B. Gag orders on the press
To enjoin the press from publishing information disclosed in open court is the type of prior restraint condemned in Nebraska Press. See In re Charlotte Observer, 921 F.2d 47, 50 (4th Cir. 1990).
The Fourth Circuit has suggested that a gag order that interferes with legitimate newsgathering activities would violate the First Amendment. See In re Murphy-Brown, LLC, 907 F.3d 788, 800 (4th Cir. 2018).
There are no reported Idaho decisions on this issue, although an order prohibiting the press from publishing information which it lawfully obtained is likely to be held an unconstitutional prior restraint. See Neb. Press Ass’n v. Stuart, 427 U.S. 539, 558–59 (1976) (prior restraints are “presumptively unconstitutional”).
The press is free to publish that which transpires during a court case. Significantly, absent a state interest of the highest order, courts may not prevent or punish the publication of truthful information related to a matter of public concern, such as an ongoing case, that has been lawfully obtained. Even short-lived gag orders are reviewed cautiously out of concern that they may cause irreparable injury to First Amendment interests as long as they remain in effect. Indeed, gag orders on the press are “extremely difficult to justify” and would be upheld only in the most “exceptional cases.”Nebraska v. Press Ass’n v. Stuart, 427 U.S. 539, 591-92 (1976) (Brennan, J., concurring).
For example, in Commonwealth v. Genovese, 487 A.2d 364 (Pa. Super. 1985), the media challenged two gag orders issued by the trial judge in a murder trial. The first order prohibited the press from publishing the name of any juror and the second order prevented the media from contacting any potential juror. The trial judge stated the order was put in place to prevent jury harassment. On appeal, the Superior Court ruled that because evidence was lacking that the jury actually would be harassed, no equally effective alternatives to the order had been considered, and the voir dire was conducted publicly, the first gag order was an unconstitutional prior restraint. Id. at 368-69.The court struck down the second order on First Amendment grounds, holding that there was no evidence that such an order was necessary to protect the jurors or guarantee a fair trial. Id. at 369.

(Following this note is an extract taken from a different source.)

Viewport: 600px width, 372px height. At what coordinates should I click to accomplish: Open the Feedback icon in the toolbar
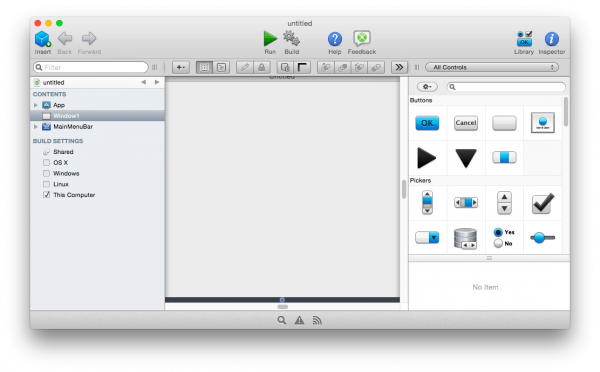(362, 38)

The U.S. Supreme Court repeatedly has made clear that the courts may rarely, if ever, prevent the press from reporting on court proceedings and documents. The Court ruled in Nebraska Press Ass’n. v. Stuart, 427 U.S. 539, 559 (1976) that “prior restraints on speech and publication are the most serious and the least tolerable infringement on First Amendment rights” and are presumed to be unconstitutional. Such a gag order is “one of the most extraordinary remedies known to our jurisprudence.” Id. at 562; see also State v. Schaefer, 157 Vt. 339, 354, n.1, 599 A.2d 337, 346 (Vt. 1991) (Allen, C.J., concurring). In rescinding the only prior restraint order in Vermont history, a Superior Court in Vermont v. Morgan, No. S3-79Rc (Vt. Super. Ct., Jan. 17, 1980), recognized that under Nebraska Press Association v. Stuart, a newspaper could not be forbidden to print information already in its possession except under the most extreme and compelling circumstances. The case arose in the context of a related criminal prosecution.